Existing Hyundai customers will also be able to benefit from the dealer’s increased digital presence, by being able to book their next service appointment online. The network now receives 35 percent of all service and repair bookings outside of working hours, so this functionality brings the group up to speed.
More cool Hyundai brand stores are coming
Hyundai UK currently holds the lease on two so-called ‘brand stores’ in the Bluewater and Westfield Stratford shopping centres, both of which are now managed by local franchise dealer Motorline.
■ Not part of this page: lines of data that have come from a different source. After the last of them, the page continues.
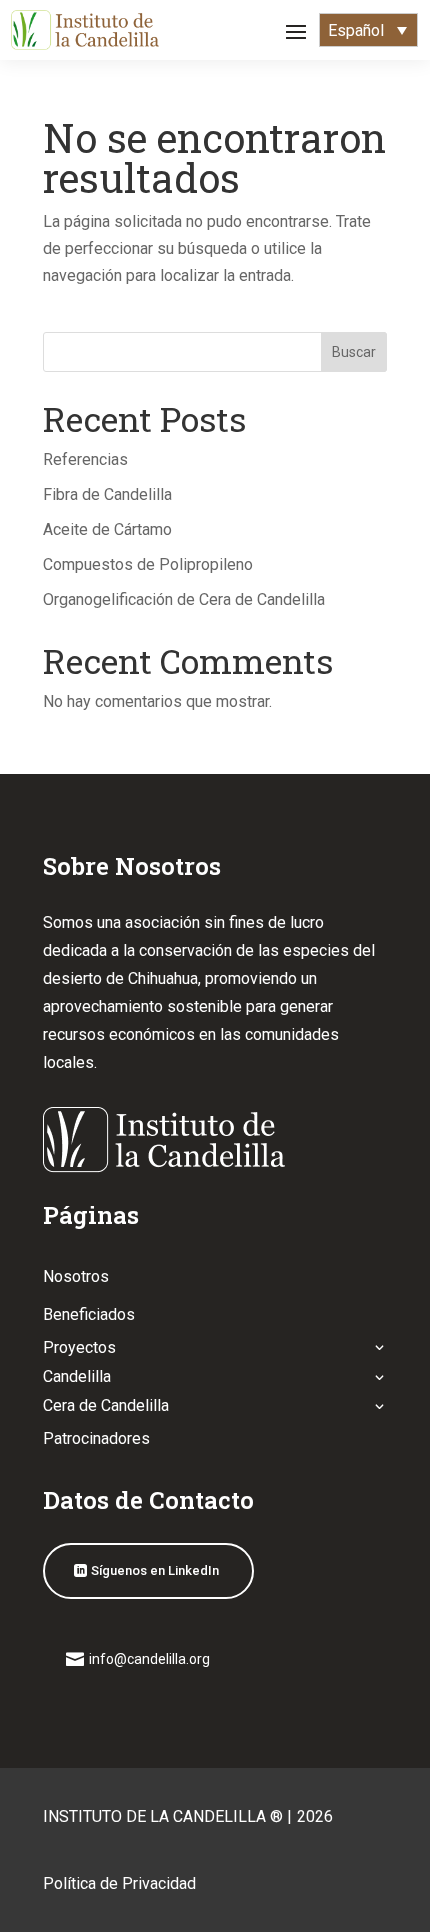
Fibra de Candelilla (107, 494)
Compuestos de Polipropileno (148, 564)
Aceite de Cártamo (107, 529)
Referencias (85, 459)
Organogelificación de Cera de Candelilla (184, 599)
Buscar (354, 352)
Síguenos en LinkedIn (155, 1570)
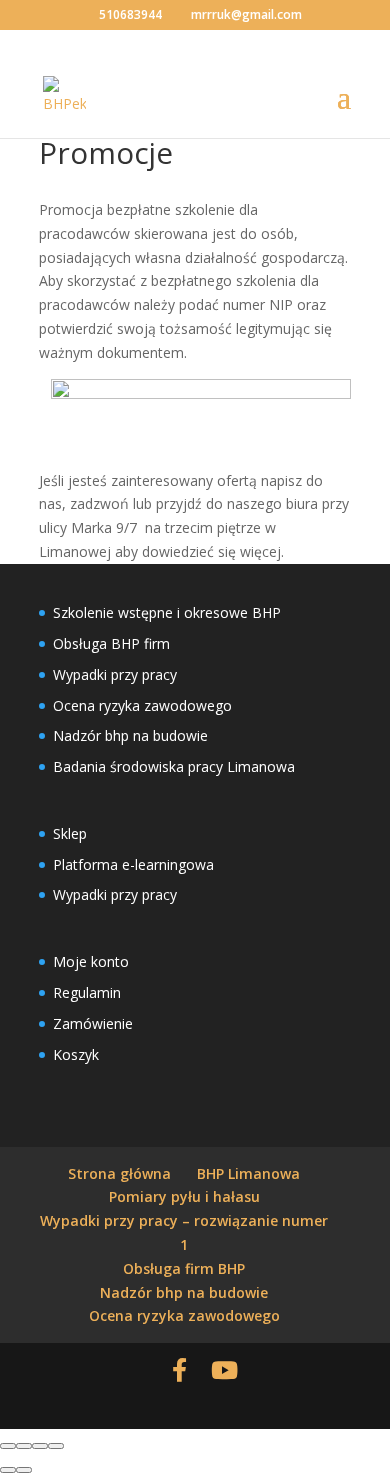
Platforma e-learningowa (133, 864)
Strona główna (119, 1173)
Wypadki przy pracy (115, 674)
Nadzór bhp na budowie (130, 735)
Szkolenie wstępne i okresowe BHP (167, 612)
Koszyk (76, 1054)
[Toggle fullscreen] (40, 1446)
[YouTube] (224, 1370)
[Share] (24, 1446)
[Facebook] (179, 1370)
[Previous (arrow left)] (8, 1470)
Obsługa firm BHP (184, 1268)
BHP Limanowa (248, 1173)
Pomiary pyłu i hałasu (184, 1196)
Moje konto (91, 961)
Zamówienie (93, 1023)
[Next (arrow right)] (24, 1470)
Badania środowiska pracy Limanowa (174, 766)
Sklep (70, 833)
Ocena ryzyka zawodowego (142, 705)
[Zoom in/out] (56, 1446)
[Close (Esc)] (8, 1446)
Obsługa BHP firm (111, 643)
Speaking to Motor1.com, Hyundai director Paul Wills said '95 percent of people buying cars from these outlets live less than 10 miles from a known local dealer, so it makes sense for a local franchise to maintain this relationship.'
Again, while the overall sales volumes through these flagship stores have been limited – Hyundai and initial store partner Rockar recorded just 3,000 direct sales over three years – the convenient location has built brand awareness, while the absence of pushy sales people has helped deliver a different Hyundai customer. The average car-buying age here dropped a staggering 22 years to 37, while 58 percent of new cars were bought by women. Wills is positive about the approach and in addition to revealing plans for a new flagship centre in West London 'it will be a centre of excellence that mimics the brand/dealership approach of Mercedes-Benz World', he hasn’t ruled out further brand stores across the country to support Click to Buy.